Time To Rethink The Natural Monopoly Theory Of Regulation

I have a Reason commentary on natural monopoly theory. Excerpt:

Many technological and market innovations have reduced the natural monopoly rationale for traditional electric industry regulation. For example, consider distributed generation. Distributed generation (DG) is the use of an energy source (gas turbines, gas engines, fuel cells, for example) to generate electricity close to where it will be used. Technological change in the past decade and deregulation in the natural gas industry have made DG an economically viable alternative to buying electricity from a monopoly utility and receiving it over the utility’s transmission and distribution grid. The potential for this competition to discipline a transmission owner’s prices for transmission services is immense, but it still faces some obstacles. …
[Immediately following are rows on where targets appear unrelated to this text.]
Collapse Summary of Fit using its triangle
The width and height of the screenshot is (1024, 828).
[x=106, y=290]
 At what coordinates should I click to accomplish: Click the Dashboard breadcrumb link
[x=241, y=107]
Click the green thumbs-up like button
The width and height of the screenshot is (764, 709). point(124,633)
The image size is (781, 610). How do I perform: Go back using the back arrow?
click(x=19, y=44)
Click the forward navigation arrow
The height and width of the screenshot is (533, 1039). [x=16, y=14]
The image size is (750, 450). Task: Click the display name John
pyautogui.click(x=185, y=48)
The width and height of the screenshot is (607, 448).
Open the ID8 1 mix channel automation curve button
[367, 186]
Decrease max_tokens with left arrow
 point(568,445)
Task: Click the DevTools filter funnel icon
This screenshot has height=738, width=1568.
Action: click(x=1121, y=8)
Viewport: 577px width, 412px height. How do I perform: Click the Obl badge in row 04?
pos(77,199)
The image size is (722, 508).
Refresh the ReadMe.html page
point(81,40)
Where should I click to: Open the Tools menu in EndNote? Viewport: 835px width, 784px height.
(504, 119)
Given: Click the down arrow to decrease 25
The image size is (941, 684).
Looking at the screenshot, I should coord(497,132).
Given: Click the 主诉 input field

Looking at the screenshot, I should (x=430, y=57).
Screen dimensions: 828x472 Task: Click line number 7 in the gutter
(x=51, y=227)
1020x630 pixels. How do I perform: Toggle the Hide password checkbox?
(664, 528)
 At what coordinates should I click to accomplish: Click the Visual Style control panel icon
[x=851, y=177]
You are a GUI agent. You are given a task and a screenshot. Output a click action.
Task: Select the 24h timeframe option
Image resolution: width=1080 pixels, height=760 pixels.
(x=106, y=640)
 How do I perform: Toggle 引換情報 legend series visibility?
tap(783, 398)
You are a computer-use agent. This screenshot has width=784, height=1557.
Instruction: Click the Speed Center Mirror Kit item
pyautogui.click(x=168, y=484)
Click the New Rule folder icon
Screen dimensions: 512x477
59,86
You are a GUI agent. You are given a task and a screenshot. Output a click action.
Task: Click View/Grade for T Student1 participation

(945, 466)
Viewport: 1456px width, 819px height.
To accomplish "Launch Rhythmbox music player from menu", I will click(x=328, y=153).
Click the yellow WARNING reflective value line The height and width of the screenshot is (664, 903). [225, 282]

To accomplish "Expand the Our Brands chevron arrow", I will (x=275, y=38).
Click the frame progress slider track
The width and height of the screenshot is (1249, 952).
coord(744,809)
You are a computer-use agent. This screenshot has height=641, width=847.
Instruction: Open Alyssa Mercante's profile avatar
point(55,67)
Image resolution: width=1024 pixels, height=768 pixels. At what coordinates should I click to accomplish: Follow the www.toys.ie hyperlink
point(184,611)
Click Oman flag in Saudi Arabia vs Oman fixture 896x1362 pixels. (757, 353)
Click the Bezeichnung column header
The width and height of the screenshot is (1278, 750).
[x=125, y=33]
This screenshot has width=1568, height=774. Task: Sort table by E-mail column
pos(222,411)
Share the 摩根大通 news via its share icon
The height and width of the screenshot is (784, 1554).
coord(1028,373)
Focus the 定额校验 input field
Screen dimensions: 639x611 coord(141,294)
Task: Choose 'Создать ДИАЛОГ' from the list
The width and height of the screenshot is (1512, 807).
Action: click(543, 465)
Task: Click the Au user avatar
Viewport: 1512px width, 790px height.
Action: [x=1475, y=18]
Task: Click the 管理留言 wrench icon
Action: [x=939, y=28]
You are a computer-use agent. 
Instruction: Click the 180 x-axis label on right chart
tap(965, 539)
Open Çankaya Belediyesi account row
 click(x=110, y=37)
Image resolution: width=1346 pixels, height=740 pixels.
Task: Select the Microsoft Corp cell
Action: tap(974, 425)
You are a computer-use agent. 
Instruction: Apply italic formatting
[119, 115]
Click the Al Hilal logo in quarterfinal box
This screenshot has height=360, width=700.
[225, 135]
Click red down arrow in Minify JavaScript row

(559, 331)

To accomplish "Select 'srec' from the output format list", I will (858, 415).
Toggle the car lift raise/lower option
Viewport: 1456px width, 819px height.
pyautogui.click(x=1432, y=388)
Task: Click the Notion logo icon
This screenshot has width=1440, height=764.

Technological change and market dynamics have made the natural monopoly model of electricity regulation obsolete. While technological changes and market innovations that shape the electricity industry’s evolution have received some attention, their roles in making natural monopoly regulation of transmission and distribution obsolete have not received systematic treatment. For that reason, the policy debate has focused on creating regional transmission organizations to rationalize grid construction, but has not dug more deeply into the possible benefits of dramatically rethinking the foundations of natural monopoly regulation. Last week’s blackout suggests that this rethinking of natural monopoly is long overdue.